Simple, portable test can detect poisonous mushrooms in minutes

A simple, portable test that can detect the deadliest of the mushroom poisons in minutes has been developed by Agricultural Research Service (ARS) scientists and their colleagues.

Eating toxic mushrooms causes more than 100 deaths a year, globally, and leaves thousands of people in need of urgent medical assistance. Amanitin is the class of mushroom toxins that cause the most serious issues.

The new test can identify the presence of as little as 10 parts per billion (equivalent to 10 cents out of $10 million) of amanitin in about 10 minutes from a rice grain size sample of a mushroom or in the urine of someone who has eaten a poisonous amanitin-containing mushroom. The test also works with dog urine, as dogs are known to indiscriminately eat mushrooms.

"We developed the test primarily for mushrooms as food products. Serendipitously, it was sensitive enough to also detect the toxin in urine," said ARS microbiologist Candace Bever, who worked on the development. Bever is with the Foodborne Toxin Detection and Prevention Research Unit in Albany, California.

No definitive point-of-care clinical diagnostic test currently exists for amatoxin poisoning.

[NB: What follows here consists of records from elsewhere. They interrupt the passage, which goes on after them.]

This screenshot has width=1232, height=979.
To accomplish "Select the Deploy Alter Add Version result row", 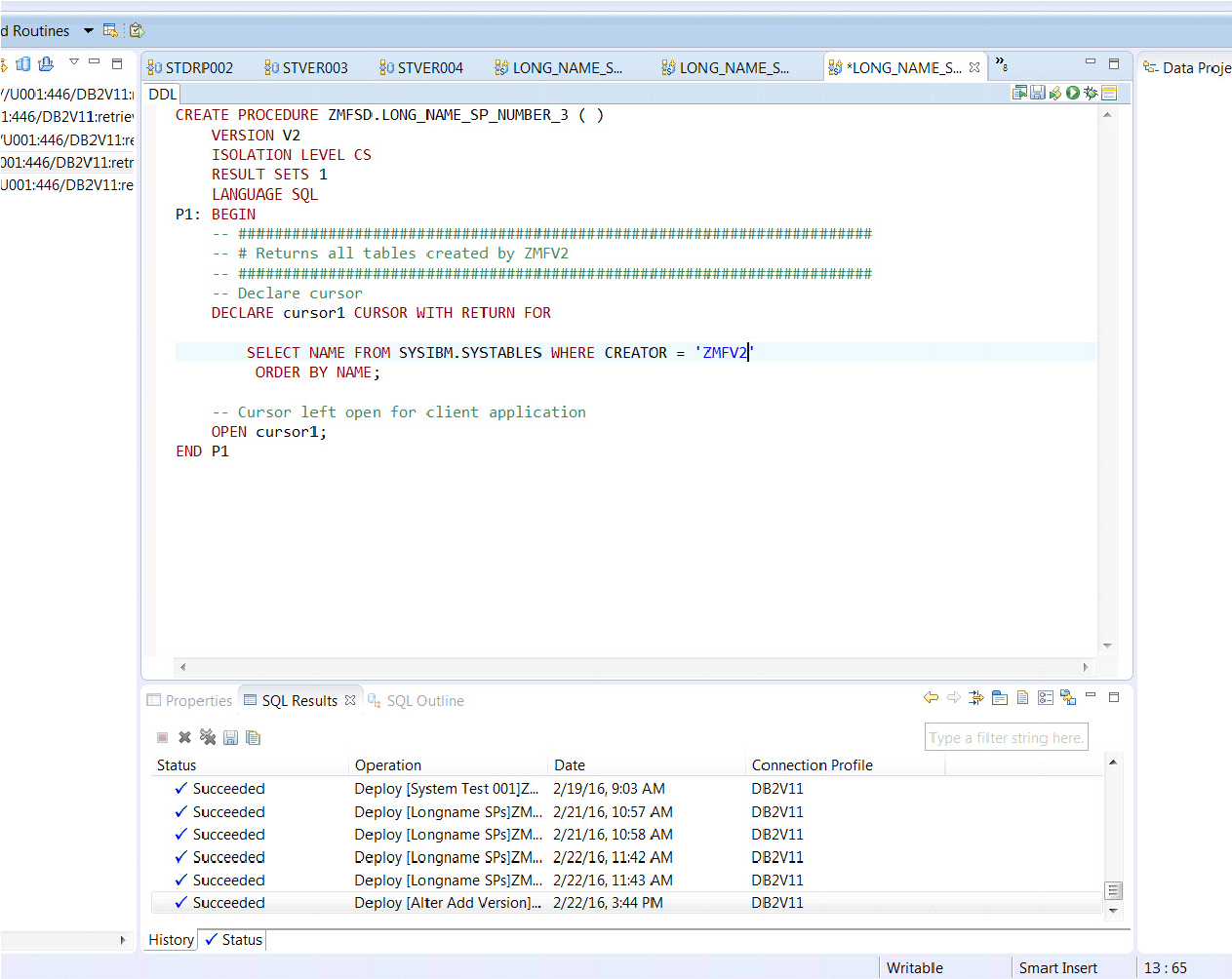I will click(447, 903).
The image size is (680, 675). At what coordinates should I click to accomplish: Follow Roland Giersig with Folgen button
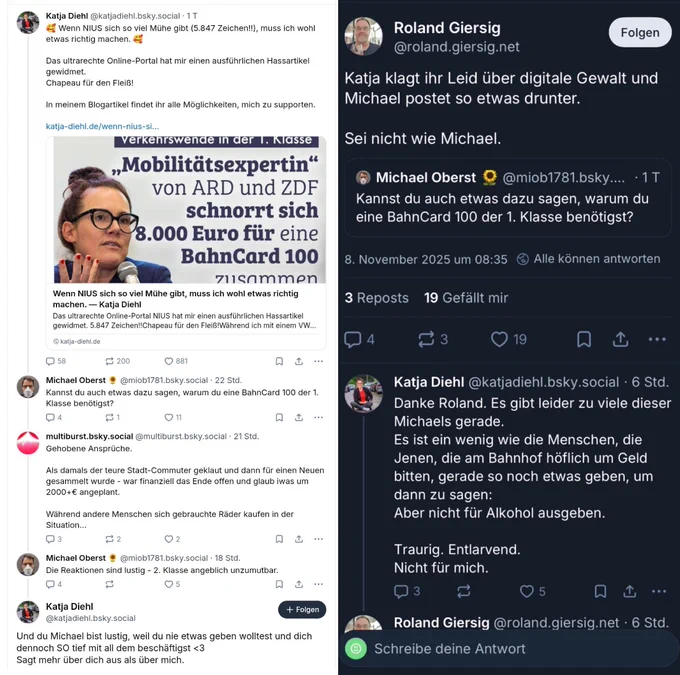(640, 33)
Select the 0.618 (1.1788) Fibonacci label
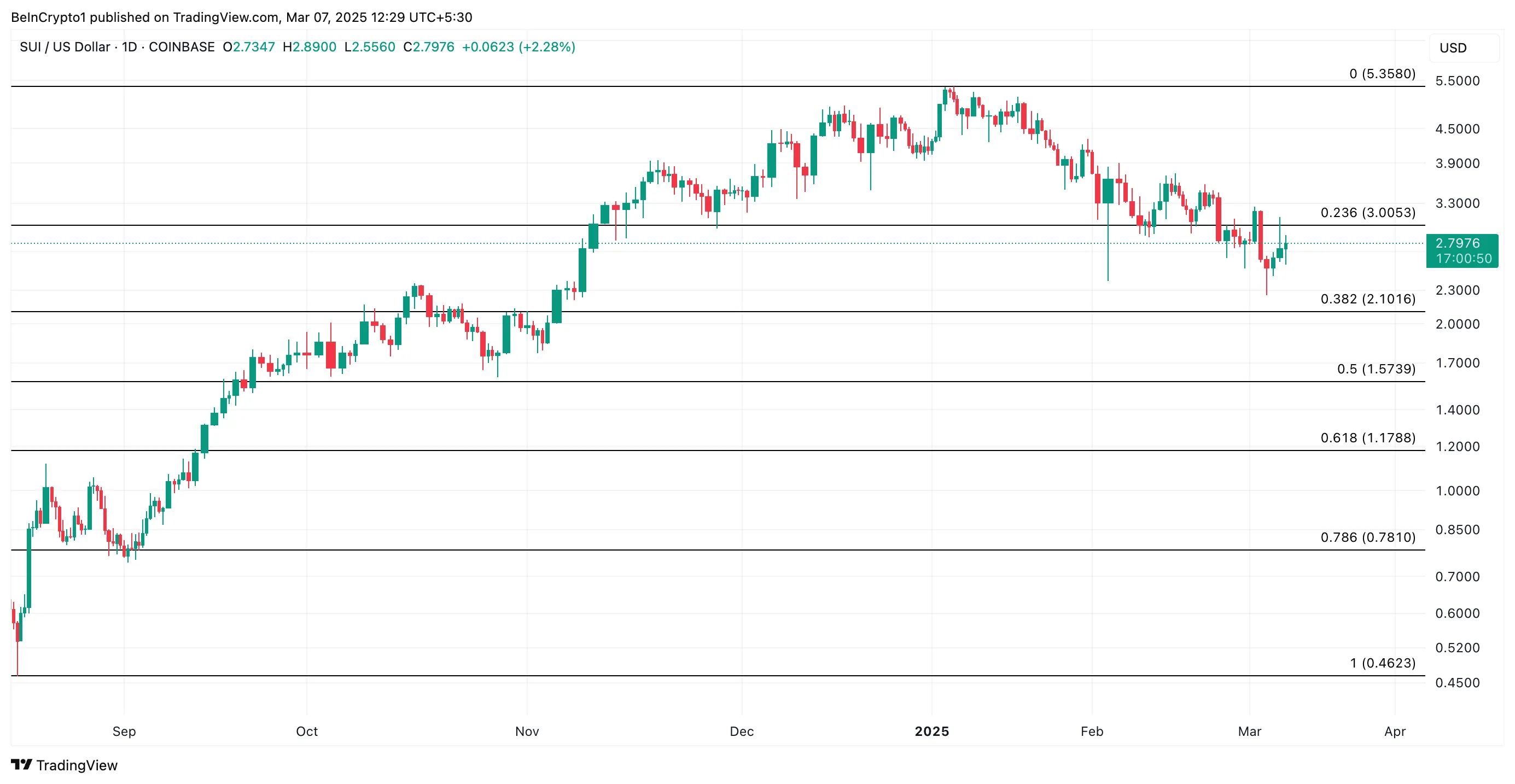The height and width of the screenshot is (784, 1515). click(1368, 438)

Early detection of amanitin in a patient's urine would help doctors trying to make a diagnosis.

Our hope is that doctors and veterinarians will be able to quickly and confidently identify amatoxin poisoning rather than having to clinically eliminate other suspected gastrointestinal diseases first. We also hope that will give patients a better chance at recovery, even though there are no clearly effective, specific treatments right now."

Candace Bever, ARS microbiologist

The test also could be a practical and definitive way for mushroom foragers to identify and avoid eating mushrooms with amanitin toxin if a commercial partner can be found to produce and market a test kit. This test is the most sensitive and reliable field method available to chemically identify amanitin-containing mushrooms. Although mushroom experts can identify deadly mushrooms just by looking at their appearance, experts cannot see the toxin chemicals that lurk inside.

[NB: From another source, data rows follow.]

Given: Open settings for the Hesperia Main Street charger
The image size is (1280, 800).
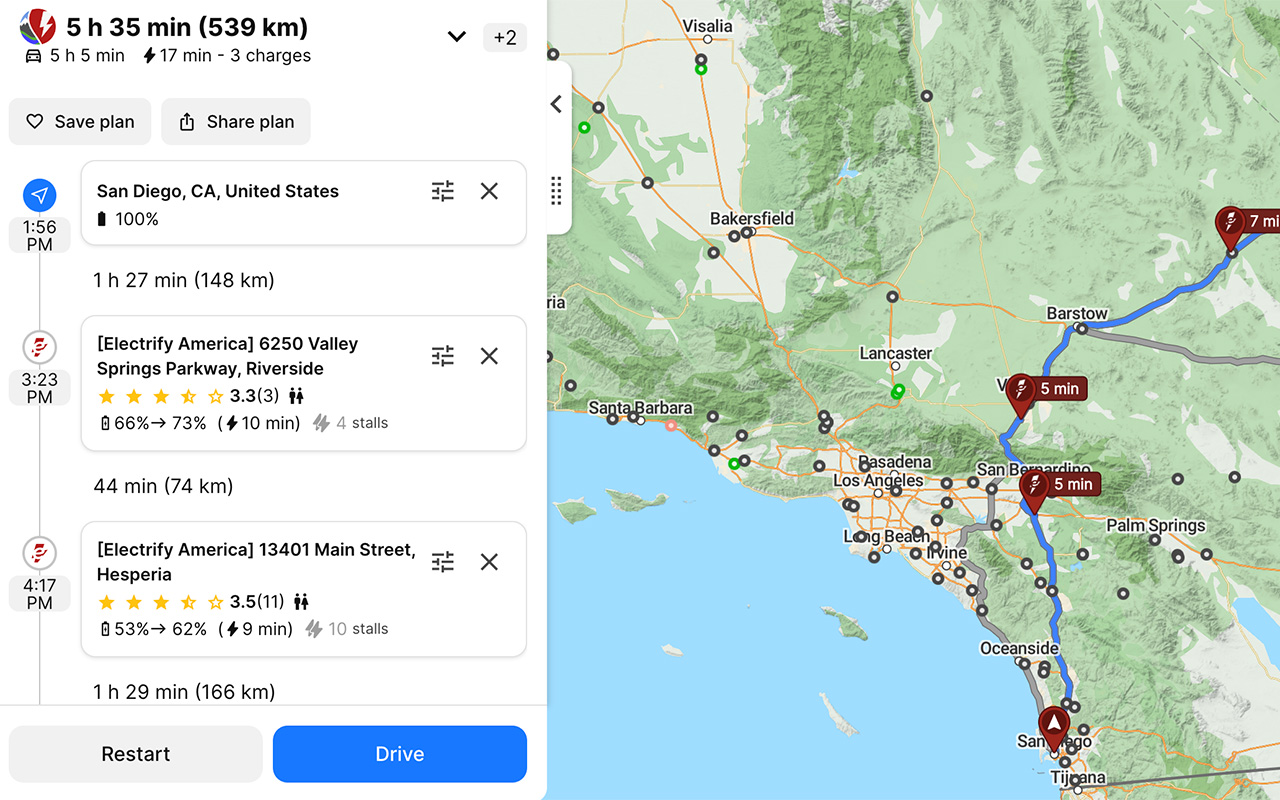Looking at the screenshot, I should (x=443, y=562).
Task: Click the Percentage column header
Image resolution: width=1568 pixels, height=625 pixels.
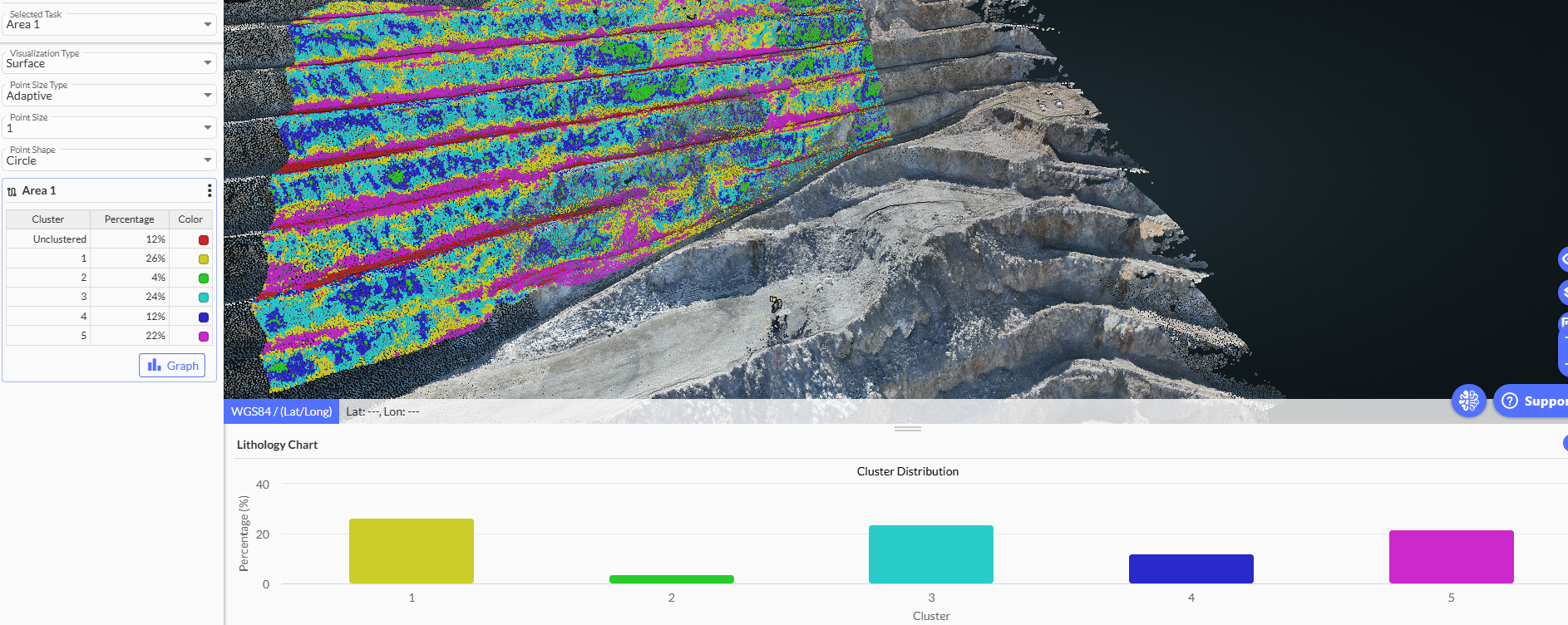Action: pyautogui.click(x=129, y=219)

Still this test only identifies the presence or absence of this specific class of toxin; it does not detect other compounds such as hallucinogens or toxins that cause other gastrointestinal or neurological symptoms. So, it cannot determine if a mushroom is edible.

Mushroom hunting has gained in popularity in the last several decades. A single mushroom identification group on Facebook, among many, has more than 166,000 members. Foraging for mushrooms is popular throughout most of Europe, Australia, Japan, Korea, parts of the Middle East, and the Indian subcontinent, as well as in Canada and the United States. Distinguishing toxic from nontoxic mushroom species is based on first correctly identifying the mushroom and then referencing a mushroom field guide to determine if it is known to contain toxins or not. But mushrooms of the same species can vary in appearance, especially at different life stages and habitats, making them very difficult to identify.

Many poisonous mushrooms closely resemble edible wild mushrooms. For instance, the Springtime Amanita (Amanita velosa) is a highly desirable edible wild mushroom in the Pacific coastal United States. But to the untrained eye, it can appear similar to the Death cap mushroom A. phalloides. The Death Cap accounts for more than 90 percent of fungus-related poisoning deaths in Europe.

"This test can provide more information about a wild mushroom beyond physical appearance and characteristics, and detect something we cannot even see--the presence of amanitins," said Bever. If an affordable product like this was available, foraging could become even more popular and possibly safer.

The new test is an immuno-assay and depends on a very specifically reactive monoclonal antibody--a lab-produced protein that detects and binds only with a specific target. Scientists from the University of California-Davis, Pet Emergency and Specialty Center of Marin and Centers for Disease Control and Prevention also contributed to this project.